### CONSIGNES
- a) Répondez à ces questions sur le texte consacré à David, chacune sur sa propre ligne :
(i) Quelles villes sont citées pour les anciens qui reçurent en particulier les cadeaux de David ?
(ii) Quelle ville sainte eut aussi sa part ?
(iii) Sur quel peuple le butin fut-il fait ?
- b) Veuillez reprendre, dans les lignes du jeu de données, tout ce qui va de la ligne contenant "This screenshot has width=502, height=552." jusqu'à celle contenant "pyautogui.click(x=344, y=481)", ces deux lignes comprises, en décalant de 25 chaque nombre des coordonnées données en réponse.

David s’attribua un préciput considérable, sur lequel il envoya de beaux cadeaux à ses amis de Juda, aux anciens des villes, en particulier à ceux d’Hébron, d’Estemoa, de Horma. Les Kénites et les Jérahmélites ne furent pas oubliés. Enfin, la ville sainte de Béthel eut sa part. Cette heureuse razzia eut ainsi de graves conséquences. Jusque-là, David avait été très pauvre. Le butin fait sur les Amalécites lui mettait dans la main de grandes richesses. Ambitieux comme il l’était, il ne vit dans ces richesses qu’un moyen d’augmenter son influence. Juda fut bientôt gagné. Les anciens des villes étaient tous devenus ses amis. Comment, d’ailleurs, ne pas reconnaître qu’un homme qui réussissait si bien devait être, comme son nom l’indiquait, le « favori de Iahvé ? »

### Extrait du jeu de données
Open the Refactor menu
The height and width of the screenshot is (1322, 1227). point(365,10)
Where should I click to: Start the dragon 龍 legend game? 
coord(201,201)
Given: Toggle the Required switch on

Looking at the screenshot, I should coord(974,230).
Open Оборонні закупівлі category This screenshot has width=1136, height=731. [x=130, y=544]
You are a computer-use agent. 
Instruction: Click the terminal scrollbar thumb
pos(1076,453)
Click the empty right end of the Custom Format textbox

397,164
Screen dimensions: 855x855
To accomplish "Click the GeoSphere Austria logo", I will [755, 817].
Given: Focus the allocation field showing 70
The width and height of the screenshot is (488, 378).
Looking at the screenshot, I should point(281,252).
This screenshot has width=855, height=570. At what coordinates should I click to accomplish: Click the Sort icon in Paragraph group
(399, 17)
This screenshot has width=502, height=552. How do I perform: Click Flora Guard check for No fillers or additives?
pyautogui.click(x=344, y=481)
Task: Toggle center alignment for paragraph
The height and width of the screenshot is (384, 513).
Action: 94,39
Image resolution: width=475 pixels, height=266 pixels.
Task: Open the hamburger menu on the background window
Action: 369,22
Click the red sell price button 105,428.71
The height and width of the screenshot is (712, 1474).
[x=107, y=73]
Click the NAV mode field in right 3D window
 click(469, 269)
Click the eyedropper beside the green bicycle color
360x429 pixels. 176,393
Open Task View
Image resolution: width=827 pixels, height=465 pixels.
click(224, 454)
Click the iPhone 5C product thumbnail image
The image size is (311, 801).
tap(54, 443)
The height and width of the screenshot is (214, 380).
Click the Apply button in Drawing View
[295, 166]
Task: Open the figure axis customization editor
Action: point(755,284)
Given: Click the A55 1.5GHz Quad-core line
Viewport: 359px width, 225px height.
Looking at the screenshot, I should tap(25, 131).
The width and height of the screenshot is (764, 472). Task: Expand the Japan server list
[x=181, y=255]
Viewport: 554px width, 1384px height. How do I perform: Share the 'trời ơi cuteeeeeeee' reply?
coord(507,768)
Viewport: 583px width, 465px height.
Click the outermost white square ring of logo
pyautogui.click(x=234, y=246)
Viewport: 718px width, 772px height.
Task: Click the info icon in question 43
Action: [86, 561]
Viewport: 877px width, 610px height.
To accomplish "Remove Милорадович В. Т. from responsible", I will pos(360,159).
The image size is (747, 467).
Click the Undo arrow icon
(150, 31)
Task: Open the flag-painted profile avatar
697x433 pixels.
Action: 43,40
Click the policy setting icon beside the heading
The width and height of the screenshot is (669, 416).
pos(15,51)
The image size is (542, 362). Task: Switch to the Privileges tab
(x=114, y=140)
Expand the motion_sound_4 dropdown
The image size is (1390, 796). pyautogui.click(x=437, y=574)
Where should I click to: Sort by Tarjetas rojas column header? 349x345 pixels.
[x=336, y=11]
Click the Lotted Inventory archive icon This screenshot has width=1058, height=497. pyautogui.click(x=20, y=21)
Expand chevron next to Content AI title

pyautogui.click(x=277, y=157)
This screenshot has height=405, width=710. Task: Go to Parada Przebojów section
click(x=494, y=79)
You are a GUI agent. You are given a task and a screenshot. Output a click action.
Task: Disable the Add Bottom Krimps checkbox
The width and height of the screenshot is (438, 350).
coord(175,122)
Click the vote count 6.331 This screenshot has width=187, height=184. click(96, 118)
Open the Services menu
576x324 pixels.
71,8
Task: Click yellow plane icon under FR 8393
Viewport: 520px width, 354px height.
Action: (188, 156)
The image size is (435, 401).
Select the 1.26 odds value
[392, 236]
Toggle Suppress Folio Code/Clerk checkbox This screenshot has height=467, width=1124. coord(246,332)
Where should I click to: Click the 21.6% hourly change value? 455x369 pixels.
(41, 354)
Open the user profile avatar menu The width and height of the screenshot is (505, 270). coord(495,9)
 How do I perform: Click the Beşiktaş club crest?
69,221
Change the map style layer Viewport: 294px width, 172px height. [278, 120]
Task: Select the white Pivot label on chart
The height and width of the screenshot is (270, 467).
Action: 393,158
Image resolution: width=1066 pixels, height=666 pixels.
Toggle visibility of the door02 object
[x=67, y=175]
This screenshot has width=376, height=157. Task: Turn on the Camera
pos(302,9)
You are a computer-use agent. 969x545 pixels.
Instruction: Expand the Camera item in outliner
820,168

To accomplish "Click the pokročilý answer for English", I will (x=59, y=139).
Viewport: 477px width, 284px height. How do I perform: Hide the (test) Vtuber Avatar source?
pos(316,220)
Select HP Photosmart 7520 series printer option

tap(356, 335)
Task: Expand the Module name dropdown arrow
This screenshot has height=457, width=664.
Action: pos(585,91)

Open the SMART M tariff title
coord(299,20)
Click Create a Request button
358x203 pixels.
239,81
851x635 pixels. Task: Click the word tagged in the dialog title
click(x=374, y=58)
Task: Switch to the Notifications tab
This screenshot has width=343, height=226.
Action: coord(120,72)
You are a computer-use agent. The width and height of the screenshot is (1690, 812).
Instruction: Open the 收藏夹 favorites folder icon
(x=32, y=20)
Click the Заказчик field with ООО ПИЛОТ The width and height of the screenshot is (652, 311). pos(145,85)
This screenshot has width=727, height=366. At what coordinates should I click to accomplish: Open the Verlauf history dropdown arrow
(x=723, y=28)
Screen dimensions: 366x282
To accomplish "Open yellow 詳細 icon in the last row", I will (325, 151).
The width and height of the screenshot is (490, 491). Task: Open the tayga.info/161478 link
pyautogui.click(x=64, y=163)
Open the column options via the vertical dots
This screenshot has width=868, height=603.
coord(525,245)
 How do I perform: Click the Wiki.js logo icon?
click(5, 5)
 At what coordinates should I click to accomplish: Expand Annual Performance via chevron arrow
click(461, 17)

### CORRIGÉ
- a)
(i) Hébron, Estemoa et Horma
(ii) Béthel
(iii) Les Amalécites

- b)
This screenshot has width=502, height=552. How do I perform: Click Flora Guard check for No fillers or additives?
pyautogui.click(x=369, y=506)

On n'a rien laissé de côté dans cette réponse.